KPK bukan lagi menjadi suatu momok yang menakutkan bagi mereka mengingat status mereka sebagai pemimpin di provinsi, pengacara senior, dan anggota DPRD. Semuanya berjalan biasa saja tanpa ada rasa penyesalan yang berarti dan ingin benar-benar bertobat. Meski agak berbeda dengan aksi Rio Capella yang langsung mundur dari NASDEM dan keanggotaan DPR RI, hal ini juga tidak lepas dari intervensi Surya Paloh, Ketua Umum NASDEM agar Rio menyerahkan jabatannya seluruhnya kembali pada partai dan DPR itu sendiri.
Sudah menjadi Budaya
Di Sumatera Utara, korupsi adalah hal yang lazim dilakukan oleh para pelaku birokrasi. Tidak heran jika setiap pergantian kepemimpinan kepala daerah baik Gubernur maupun walikota atau Bupati, nama-nama mereka akan terjerumus kedalam ruang sidang KPK dan akhirnya memakai rompi kuning dan dijebloskan sebagai tahanan KPK atas kasus korupsi dan suap. Karena pada saat kampanye pemilihan kepala daerah sudah terlalu banyak menghamburkan uang yang sangat banyak, maka motif dan fokus utama seorang pemimpin daerah di Sumut adalah bagaimana mencari uang sebanyak-banyaknya untuk mengembalikan harta yang hilang untuk dana kampanye sebelumnya.
Pada saat demikian, tentu harus melibatkan lebih banyak orang agar tercapai target Milyaran rupiah, sehingga harus melakukan suap kepada orang-orang disekitar (lembaga yang bersangkutan) sebagai ganti tutup mulut, dan akhirnya Jaksapun mau tidak mau disuap.
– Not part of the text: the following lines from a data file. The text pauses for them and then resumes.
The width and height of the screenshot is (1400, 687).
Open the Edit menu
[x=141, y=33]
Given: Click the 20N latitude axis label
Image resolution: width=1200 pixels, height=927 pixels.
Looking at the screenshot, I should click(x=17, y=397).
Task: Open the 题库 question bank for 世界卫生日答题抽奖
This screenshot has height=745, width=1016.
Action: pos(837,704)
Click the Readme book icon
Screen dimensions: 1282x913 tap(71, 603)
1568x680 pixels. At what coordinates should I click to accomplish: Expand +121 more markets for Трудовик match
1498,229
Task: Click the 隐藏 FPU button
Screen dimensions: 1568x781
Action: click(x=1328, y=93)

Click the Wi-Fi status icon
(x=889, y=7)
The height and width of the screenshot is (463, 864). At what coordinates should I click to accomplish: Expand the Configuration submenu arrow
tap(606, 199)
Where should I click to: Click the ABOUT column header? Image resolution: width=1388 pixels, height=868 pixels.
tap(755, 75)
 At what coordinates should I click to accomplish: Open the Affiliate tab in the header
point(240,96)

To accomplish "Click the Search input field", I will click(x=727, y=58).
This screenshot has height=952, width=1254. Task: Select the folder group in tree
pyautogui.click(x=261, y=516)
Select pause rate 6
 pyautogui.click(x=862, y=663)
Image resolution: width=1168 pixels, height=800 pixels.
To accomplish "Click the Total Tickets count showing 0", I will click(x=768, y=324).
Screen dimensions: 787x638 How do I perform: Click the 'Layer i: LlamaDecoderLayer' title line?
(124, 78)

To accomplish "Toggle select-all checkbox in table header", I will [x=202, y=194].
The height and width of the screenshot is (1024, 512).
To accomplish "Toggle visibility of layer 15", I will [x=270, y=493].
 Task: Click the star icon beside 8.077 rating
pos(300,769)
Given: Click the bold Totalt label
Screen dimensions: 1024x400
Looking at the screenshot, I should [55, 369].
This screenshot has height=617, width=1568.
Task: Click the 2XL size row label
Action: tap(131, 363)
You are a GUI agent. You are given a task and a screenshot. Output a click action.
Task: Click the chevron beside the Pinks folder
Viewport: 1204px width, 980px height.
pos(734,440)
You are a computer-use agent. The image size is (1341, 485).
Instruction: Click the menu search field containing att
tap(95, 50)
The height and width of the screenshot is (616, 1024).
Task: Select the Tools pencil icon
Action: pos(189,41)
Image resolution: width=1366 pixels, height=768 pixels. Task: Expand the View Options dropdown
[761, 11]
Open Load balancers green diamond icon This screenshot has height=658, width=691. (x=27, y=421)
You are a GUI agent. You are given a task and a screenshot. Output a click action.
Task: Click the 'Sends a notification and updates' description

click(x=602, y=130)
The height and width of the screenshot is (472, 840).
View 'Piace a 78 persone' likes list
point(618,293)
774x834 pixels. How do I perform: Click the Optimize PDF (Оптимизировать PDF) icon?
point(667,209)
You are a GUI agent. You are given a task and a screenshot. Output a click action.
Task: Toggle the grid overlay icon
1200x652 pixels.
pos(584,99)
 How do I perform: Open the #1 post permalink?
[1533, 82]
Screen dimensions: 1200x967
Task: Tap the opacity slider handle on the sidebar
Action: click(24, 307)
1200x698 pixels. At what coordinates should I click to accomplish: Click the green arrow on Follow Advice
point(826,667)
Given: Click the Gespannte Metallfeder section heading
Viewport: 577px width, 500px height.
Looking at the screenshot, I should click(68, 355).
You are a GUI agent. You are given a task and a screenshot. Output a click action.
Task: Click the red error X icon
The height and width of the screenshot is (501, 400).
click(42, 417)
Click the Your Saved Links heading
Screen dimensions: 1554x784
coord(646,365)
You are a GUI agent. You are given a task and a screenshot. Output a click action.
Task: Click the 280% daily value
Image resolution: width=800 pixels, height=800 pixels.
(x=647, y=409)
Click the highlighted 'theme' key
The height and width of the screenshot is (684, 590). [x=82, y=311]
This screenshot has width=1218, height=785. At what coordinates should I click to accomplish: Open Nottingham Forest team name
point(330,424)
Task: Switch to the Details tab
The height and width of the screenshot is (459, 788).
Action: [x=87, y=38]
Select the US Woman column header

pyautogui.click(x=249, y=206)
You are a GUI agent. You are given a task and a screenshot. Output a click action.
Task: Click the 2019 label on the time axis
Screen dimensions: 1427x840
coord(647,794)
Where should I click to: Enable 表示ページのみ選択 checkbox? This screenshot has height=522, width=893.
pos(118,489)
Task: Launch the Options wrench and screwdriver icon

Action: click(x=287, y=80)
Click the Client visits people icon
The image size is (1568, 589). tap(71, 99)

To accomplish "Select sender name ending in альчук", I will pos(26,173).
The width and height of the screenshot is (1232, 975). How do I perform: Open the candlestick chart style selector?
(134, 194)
Jaksa juga seakan tergiur dengan warna merah dan biru uang yang ditawarkan pelaku sehingga dengan lidah menjulur dan air liur, Jaksa juga menerima aliran dana suap dan akhirnya memalsukan putusan pidana. Hasil pidana menjadi jauh dari apa yang terjadi seharusnya. Sehingga jadilah korupsi beramai-ramai atau lebih dikenal dengan “korupsi berjamaah”.
Korupsi berjamaah bisa diartikan sebagai, kegiatan pengambilan/ penyelewengan/ penyalahgunaan dana untuk masyarakat sehingga memperkaya para pelaku tanpa sepengetahuan dan persetujuan dari sasaran dana, korupsi ini dilakukan banyak pihak secara serentak dan memiliki pola yang sangat teratur, dan semua pihak setuju dan diam atas hal-hal yang sebenarnya melanggar hukum telah terjadi.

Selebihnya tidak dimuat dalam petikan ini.